Alibaba Group shares in Hong Kong opened 5.5% higher on Monday after China fined its affiliate, Ant Group, $984 million for violating laws and regulations, fueling hopes that a years-long regulatory crackdown on fintech has ended.
Ant Group announced a share buyback on Saturday, valuing the company at $78.54 billion, far less than the $315 billion touted in an abandoned IPO in 2020, but providing liquidity to investors.
Alibaba, which spun off Ant 11 years ago and owns 33% of the company, said on Sunday that it was considering participating in the buyback.
In early trading on Monday, Alibaba's share price rise outpaced a 2% rise in Hong Kong's Hang Seng Index.
Alibaba's U.S.-listed shares rose 8 per cent on Friday after the penalty, one of the largest-ever fines for an internet company in China, was delivered.

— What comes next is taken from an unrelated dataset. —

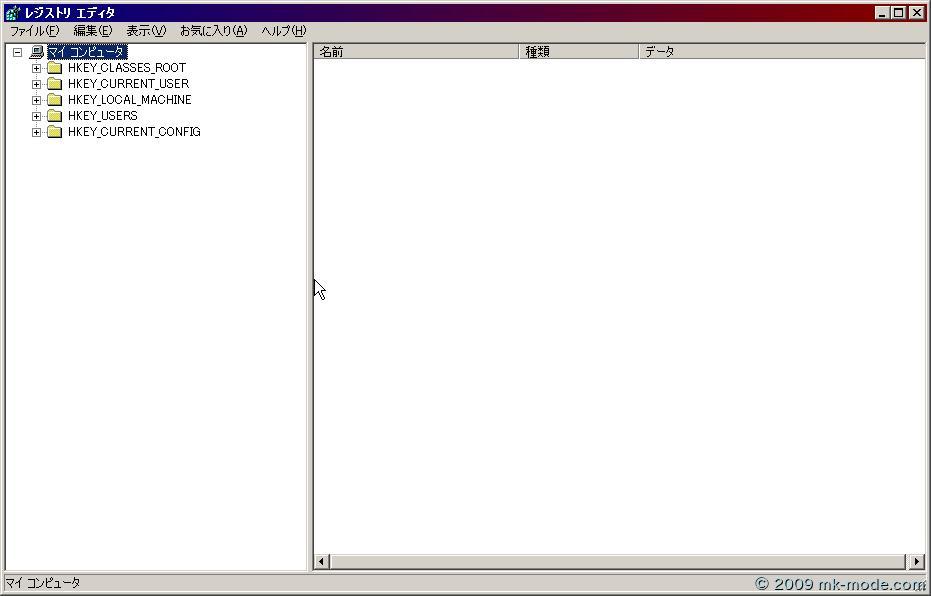
Task: Click the horizontal scrollbar right arrow
Action: coord(917,562)
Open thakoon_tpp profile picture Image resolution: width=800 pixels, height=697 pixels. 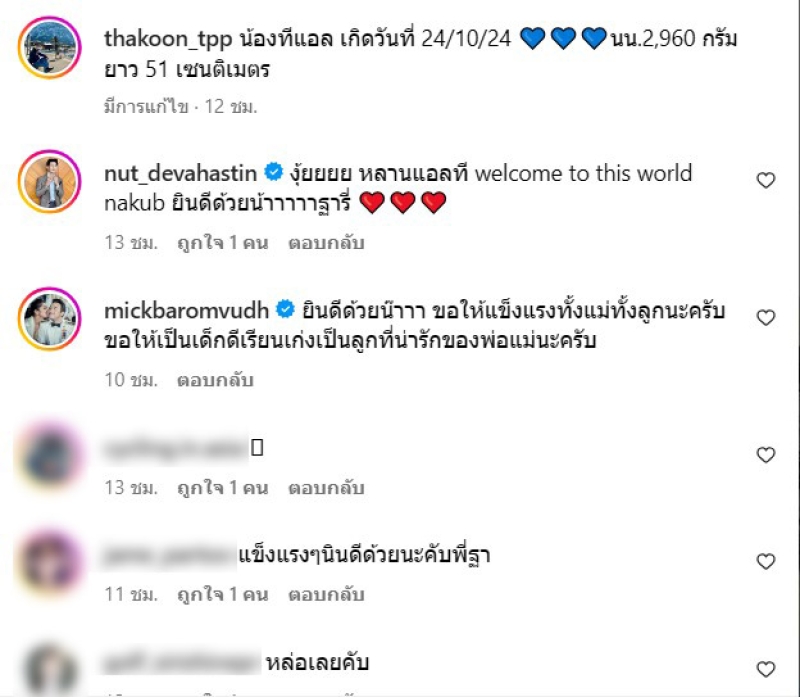pos(49,47)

Ant and its subsidiaries had violated laws and regulations in areas including corporate governance, financial consumer protection, payment and settlement business, as well as anti-money laundering obligations, the People's Bank of China said.
Ant said on Saturday it proposed to all of its shareholders to repurchase up to 7.6 per cent of its equity interest at a price that represents a group valuation of approximately 567.1 billion yuan ($78.54 billion).
That is a steep 75 per cent discount to the $315 billion valuation in 2020 for what was set to be the world's largest IPO, had it not been derailed at the last minute by Chinese regulators.
The finalisation of Ant's penalty is seen as paving the way for the firm to secure a financial holding company licence, lift its growth rate and eventually revive its plans for a stock market listing.